(Given entries):
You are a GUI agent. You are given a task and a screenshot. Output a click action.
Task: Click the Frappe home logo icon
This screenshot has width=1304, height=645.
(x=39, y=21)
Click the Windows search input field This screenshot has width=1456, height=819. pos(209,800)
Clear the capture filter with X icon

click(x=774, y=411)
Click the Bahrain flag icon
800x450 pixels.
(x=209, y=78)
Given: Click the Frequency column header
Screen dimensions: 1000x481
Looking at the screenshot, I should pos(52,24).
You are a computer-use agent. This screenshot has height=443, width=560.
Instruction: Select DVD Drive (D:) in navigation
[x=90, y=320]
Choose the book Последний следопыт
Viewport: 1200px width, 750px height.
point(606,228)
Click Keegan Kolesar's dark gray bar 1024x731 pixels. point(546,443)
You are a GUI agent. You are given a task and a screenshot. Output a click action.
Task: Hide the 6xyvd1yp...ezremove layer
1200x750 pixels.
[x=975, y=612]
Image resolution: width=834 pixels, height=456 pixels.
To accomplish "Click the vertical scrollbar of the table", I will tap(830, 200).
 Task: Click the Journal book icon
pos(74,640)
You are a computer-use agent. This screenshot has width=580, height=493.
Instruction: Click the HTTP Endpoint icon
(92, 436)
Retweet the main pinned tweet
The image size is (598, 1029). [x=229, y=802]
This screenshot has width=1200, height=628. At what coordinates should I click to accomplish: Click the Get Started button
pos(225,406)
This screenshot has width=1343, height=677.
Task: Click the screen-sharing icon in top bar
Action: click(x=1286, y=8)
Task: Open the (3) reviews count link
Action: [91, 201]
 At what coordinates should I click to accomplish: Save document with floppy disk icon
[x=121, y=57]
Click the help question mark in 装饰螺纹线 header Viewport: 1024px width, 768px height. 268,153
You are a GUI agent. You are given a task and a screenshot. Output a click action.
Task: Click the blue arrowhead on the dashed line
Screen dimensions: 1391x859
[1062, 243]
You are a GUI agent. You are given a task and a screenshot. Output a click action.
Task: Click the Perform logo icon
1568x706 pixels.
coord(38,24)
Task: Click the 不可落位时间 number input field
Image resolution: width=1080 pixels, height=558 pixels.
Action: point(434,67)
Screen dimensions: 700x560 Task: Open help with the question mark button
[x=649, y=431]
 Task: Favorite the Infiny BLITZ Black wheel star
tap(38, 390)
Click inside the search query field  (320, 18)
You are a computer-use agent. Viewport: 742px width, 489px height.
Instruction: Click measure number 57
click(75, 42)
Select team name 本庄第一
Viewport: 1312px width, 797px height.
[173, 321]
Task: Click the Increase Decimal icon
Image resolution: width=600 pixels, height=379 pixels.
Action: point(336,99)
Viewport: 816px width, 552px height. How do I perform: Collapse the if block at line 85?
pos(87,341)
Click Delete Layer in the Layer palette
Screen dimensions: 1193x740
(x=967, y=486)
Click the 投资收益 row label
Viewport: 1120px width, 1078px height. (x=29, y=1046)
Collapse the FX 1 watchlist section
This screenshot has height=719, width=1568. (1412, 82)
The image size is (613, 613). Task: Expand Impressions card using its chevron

(Task directions):
All of the entries must be given again, word for word.

(Response area):
You are a GUI agent. You are given a task and a screenshot. Output a click action.
Task: Click the Frappe home logo icon
This screenshot has width=1304, height=645.
(x=39, y=21)
Click the Windows search input field This screenshot has width=1456, height=819. pos(209,800)
Clear the capture filter with X icon

click(x=774, y=411)
Click the Bahrain flag icon
800x450 pixels.
(x=209, y=78)
Given: Click the Frequency column header
Screen dimensions: 1000x481
Looking at the screenshot, I should pos(52,24).
You are a computer-use agent. This screenshot has height=443, width=560.
Instruction: Select DVD Drive (D:) in navigation
[x=90, y=320]
Choose the book Последний следопыт
Viewport: 1200px width, 750px height.
point(606,228)
Click Keegan Kolesar's dark gray bar 1024x731 pixels. point(546,443)
You are a GUI agent. You are given a task and a screenshot. Output a click action.
Task: Hide the 6xyvd1yp...ezremove layer
1200x750 pixels.
[x=975, y=612]
Image resolution: width=834 pixels, height=456 pixels.
To accomplish "Click the vertical scrollbar of the table", I will tap(830, 200).
 Task: Click the Journal book icon
pos(74,640)
You are a computer-use agent. This screenshot has width=580, height=493.
Instruction: Click the HTTP Endpoint icon
(92, 436)
Retweet the main pinned tweet
The image size is (598, 1029). [x=229, y=802]
This screenshot has width=1200, height=628. At what coordinates should I click to accomplish: Click the Get Started button
pos(225,406)
This screenshot has width=1343, height=677.
Task: Click the screen-sharing icon in top bar
Action: click(x=1286, y=8)
Task: Open the (3) reviews count link
Action: [91, 201]
 At what coordinates should I click to accomplish: Save document with floppy disk icon
[x=121, y=57]
Click the help question mark in 装饰螺纹线 header Viewport: 1024px width, 768px height. 268,153
You are a GUI agent. You are given a task and a screenshot. Output a click action.
Task: Click the blue arrowhead on the dashed line
Screen dimensions: 1391x859
[1062, 243]
You are a GUI agent. You are given a task and a screenshot. Output a click action.
Task: Click the Perform logo icon
1568x706 pixels.
coord(38,24)
Task: Click the 不可落位时间 number input field
Image resolution: width=1080 pixels, height=558 pixels.
Action: point(434,67)
Screen dimensions: 700x560 Task: Open help with the question mark button
[x=649, y=431]
 Task: Favorite the Infiny BLITZ Black wheel star
tap(38, 390)
Click inside the search query field  (320, 18)
You are a computer-use agent. Viewport: 742px width, 489px height.
Instruction: Click measure number 57
click(75, 42)
Select team name 本庄第一
Viewport: 1312px width, 797px height.
[173, 321]
Task: Click the Increase Decimal icon
Image resolution: width=600 pixels, height=379 pixels.
Action: point(336,99)
Viewport: 816px width, 552px height. How do I perform: Collapse the if block at line 85?
pos(87,341)
Click Delete Layer in the Layer palette
Screen dimensions: 1193x740
(x=967, y=486)
Click the 投资收益 row label
Viewport: 1120px width, 1078px height. (x=29, y=1046)
Collapse the FX 1 watchlist section
This screenshot has height=719, width=1568. (1412, 82)
The image size is (613, 613). Task: Expand Impressions card using its chevron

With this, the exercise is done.